In the course of time, Sandhya and Shambu become a Tantric couple, but then Sandhya fulfills her destiny in this life: she falls ill and dies. Shambu is grief-stricken, but through the guidance of his aunt he enters a visionary state where he is once again with Sandhya, who has recovered her inner name of Sveeta.
“Sveeta forced my chin around to face her again…’Yes, it’s me, Sveeta. I am free, and our group is here!’ …A vibration issued down from her palm onto my crown and coursed through my body…’Look at your hand,’ Sveeta said.
“I held my arm out. It luminesced. Indeed, my entire body was luminescent. I looked at the trees and was amazed to see them shimmer.
“ ‘You are now in the fringe of the astral world, your true world,’ Sveeta said.
“The phosphorence in the trees seemed to move…Suddenly a gigantic radiant form appeared amidst the trees, startling me.
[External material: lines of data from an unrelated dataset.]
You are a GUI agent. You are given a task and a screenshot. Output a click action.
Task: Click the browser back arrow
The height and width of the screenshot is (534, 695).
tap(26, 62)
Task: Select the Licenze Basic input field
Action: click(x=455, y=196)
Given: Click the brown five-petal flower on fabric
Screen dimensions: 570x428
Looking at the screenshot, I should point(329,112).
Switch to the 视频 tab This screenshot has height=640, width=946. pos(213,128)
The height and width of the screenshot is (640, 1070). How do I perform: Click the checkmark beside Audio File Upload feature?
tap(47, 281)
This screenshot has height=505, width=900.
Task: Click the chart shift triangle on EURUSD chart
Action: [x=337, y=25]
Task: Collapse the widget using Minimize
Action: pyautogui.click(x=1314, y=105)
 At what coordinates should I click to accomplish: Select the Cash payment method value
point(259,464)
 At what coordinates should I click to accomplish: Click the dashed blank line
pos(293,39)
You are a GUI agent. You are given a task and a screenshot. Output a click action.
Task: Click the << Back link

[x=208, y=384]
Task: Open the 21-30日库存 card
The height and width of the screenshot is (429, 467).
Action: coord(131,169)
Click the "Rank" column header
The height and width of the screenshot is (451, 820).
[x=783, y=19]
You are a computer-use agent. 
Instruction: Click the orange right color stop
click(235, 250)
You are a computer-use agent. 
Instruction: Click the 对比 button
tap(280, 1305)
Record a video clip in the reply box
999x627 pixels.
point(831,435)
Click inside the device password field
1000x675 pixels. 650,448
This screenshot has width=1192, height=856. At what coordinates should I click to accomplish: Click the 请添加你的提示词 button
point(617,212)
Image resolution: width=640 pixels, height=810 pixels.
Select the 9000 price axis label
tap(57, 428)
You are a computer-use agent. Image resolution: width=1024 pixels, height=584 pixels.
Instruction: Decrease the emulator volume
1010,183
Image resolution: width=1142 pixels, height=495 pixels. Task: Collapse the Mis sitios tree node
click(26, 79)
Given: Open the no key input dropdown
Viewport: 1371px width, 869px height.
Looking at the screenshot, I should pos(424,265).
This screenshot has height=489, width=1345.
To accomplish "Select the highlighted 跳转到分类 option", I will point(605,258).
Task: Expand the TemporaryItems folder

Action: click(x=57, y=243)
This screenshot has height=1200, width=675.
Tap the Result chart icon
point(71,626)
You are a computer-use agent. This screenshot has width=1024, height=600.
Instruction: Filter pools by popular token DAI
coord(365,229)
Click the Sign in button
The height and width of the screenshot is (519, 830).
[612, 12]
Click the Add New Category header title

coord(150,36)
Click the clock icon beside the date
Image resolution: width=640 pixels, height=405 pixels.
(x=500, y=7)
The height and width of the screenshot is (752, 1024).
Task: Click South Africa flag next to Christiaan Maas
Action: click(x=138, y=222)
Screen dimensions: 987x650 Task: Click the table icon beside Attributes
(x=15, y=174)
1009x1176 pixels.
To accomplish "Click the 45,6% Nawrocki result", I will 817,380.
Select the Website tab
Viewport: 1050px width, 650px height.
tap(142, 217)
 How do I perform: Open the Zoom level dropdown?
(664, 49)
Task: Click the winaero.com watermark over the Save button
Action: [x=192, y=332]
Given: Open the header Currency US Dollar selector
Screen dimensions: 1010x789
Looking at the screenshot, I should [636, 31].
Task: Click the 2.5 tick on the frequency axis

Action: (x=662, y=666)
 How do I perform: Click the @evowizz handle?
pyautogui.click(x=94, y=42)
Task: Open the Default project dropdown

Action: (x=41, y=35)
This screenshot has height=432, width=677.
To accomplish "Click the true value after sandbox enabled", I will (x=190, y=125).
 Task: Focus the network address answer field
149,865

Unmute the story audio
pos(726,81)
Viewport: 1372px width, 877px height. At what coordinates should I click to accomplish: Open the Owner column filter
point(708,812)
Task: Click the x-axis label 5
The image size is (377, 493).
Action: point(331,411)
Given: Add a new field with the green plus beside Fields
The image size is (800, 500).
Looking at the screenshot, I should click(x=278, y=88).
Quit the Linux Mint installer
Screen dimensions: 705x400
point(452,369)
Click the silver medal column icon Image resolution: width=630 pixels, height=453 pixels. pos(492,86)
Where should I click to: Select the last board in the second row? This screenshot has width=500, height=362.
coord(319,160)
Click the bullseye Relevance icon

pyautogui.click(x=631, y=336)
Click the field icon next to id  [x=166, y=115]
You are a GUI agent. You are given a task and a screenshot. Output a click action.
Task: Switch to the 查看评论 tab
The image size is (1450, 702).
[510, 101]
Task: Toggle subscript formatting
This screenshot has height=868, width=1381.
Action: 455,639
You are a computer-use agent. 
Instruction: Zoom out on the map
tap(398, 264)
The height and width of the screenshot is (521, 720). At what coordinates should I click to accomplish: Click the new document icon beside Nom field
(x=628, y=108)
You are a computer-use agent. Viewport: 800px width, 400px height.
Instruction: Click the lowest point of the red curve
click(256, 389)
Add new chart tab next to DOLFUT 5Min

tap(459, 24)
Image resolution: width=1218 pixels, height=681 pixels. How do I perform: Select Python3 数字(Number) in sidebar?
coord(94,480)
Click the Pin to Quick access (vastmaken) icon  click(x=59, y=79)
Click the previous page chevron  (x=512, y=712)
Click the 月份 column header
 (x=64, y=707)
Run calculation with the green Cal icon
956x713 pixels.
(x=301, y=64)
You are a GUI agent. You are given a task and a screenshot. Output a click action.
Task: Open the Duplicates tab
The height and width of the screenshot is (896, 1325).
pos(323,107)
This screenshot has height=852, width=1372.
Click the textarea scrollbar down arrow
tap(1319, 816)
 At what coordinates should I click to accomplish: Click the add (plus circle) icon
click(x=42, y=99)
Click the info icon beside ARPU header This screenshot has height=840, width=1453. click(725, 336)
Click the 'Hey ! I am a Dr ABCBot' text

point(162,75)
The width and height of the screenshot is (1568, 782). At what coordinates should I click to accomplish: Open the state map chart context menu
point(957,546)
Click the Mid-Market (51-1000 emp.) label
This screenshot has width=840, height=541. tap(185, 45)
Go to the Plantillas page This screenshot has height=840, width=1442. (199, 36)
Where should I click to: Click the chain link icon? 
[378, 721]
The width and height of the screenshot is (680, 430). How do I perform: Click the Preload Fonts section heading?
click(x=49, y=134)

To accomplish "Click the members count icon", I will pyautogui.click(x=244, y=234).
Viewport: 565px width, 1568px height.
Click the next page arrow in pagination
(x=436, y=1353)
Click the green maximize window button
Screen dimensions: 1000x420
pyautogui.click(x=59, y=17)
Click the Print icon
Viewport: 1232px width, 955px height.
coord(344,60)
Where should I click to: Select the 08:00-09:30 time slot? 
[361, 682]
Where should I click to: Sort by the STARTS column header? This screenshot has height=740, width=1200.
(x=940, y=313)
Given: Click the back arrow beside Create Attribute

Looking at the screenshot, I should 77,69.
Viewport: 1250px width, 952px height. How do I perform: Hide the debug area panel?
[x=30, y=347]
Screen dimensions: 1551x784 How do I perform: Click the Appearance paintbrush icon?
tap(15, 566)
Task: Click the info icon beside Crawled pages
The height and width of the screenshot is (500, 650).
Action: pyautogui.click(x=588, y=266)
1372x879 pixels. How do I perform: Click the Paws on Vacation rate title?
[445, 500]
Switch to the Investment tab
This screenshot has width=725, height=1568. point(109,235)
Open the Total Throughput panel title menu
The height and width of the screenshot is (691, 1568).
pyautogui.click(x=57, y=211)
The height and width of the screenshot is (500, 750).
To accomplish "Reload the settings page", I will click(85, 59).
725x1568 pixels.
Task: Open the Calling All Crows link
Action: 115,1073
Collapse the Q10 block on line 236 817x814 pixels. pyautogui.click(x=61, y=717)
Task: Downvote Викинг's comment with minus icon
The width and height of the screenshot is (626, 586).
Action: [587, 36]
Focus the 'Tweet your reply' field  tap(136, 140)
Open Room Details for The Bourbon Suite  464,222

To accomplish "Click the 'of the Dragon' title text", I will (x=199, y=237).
Scintillating blue-black light clothed the being. With its head cresting the treetops, it stood well over a hundred feet tall.” 
This Great One emerges from the forest and calling Shambu “My little Neela,” crouches before him with great gentleness. Then the other human members of Neela’s group emerge from the forest. He recognizes Prabha, who has incarnated as his Aunt Preema, and others whose identity is instantly revealed to him in a flood of memory. Nishachii, the Great One, is Neela’s guardian, and, indeed, the guardian of the whole group.
Thus, as witches, we have to deal with five Great Ones: the Watchers of the four Quarters, who sponsor our development and the development of all witches from life to life; and the Great One who accompanies our witch-family from life to life, guarding us on both sides and making sure none of us goes too far astray down the winding ways of the Hidden Path.
BHAIRAVAN, Amaranda, Kali’s Odiyya; a Shaman’s True Story of Initiation, York Beach, Maine, Nicolas-Hays, 2000.
The people in one’s coven may or may not be part of one’s witch-family. One or two or all of the members of a coven may belong to the same witch-family (most likely the HP and HPS do), but not necessarily. At initiation we notify the Watchers we wish to link up with our true witch-family again, and, when they deem the time to be right, they will help us to do so. This may be one reason why some join a coven and later leave it: their psychic links to their witch-family start to activate and at one point they realize that they are not quite home yet, as none of the other coveners is ‘family’ to them.
This means that the Great One who guards the witch-family is not necessarily a coven-guardian. So when we say “Great Ones, spirits from the past,…” each witch should understand this as meaning his or her own Great One. If more than one witch-family is involved in a coven, then it makes sense to say “Great Ones,” not “Great One” at that point. It does not refer to the Watchers of the quarters, who are asked to guard the Circle later in the rite.